### WHAT YOU SHOULD DO
In the blog post on hotel customer service, in what year was Ethos public relations founded?

### STUDY TEXT
------------------------------------------------

In his latest blog, Sean looks at customer service excellence in the hospitality sector.
Recently, a discussion in the office turned to the number of hotels we have visited since Ethos public relations was founded in 1998.
Over these 17 years we must have stayed at hundreds of hotels, both for business and pleasure.
We have stayed in budget hotels to get our heads down after a long business meeting; big conference venues in Brussels, Prague, Berlin and Birmingham, to name but a few; small bed and breakfasts with friendly owners, and corporate chains with less than friendly temporary (and overworked) staff.
It didn’t take long before we started comparing the various stays and, rather than focusing on the negatives of any particular stay, we thought about the top three hotels we had stayed at.
Now, the results, which we tweeted recently, are not very scientific. There was not a tick box questionnaire, review website or analysis of value for money, but rather we thought about the best overall experience in a hotel.

------------------------------------------------

### DATASET

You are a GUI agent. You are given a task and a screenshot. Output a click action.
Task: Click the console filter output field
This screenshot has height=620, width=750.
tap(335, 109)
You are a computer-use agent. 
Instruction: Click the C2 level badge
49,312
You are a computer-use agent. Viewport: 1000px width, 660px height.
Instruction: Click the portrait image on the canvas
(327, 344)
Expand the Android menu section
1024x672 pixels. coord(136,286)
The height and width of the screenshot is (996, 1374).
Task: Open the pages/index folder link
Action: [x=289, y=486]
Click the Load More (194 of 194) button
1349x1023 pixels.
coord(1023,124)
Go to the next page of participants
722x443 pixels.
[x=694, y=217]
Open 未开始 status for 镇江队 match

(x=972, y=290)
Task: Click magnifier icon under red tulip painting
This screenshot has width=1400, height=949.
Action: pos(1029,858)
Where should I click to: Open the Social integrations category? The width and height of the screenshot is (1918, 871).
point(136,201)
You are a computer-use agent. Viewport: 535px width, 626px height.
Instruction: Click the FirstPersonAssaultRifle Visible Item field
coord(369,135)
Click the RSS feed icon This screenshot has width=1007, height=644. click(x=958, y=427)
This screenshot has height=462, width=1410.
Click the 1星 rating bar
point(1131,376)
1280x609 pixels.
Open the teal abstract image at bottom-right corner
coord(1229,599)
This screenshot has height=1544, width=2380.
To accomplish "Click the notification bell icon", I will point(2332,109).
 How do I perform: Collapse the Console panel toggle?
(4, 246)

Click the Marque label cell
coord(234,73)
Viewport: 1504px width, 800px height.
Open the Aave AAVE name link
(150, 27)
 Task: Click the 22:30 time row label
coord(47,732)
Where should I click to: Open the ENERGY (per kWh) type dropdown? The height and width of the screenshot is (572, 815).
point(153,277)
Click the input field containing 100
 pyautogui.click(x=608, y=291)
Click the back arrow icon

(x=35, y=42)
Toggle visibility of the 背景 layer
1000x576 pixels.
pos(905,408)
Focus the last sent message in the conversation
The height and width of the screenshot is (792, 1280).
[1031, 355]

------------------------------------------------

### WRITTEN ANSWER
1998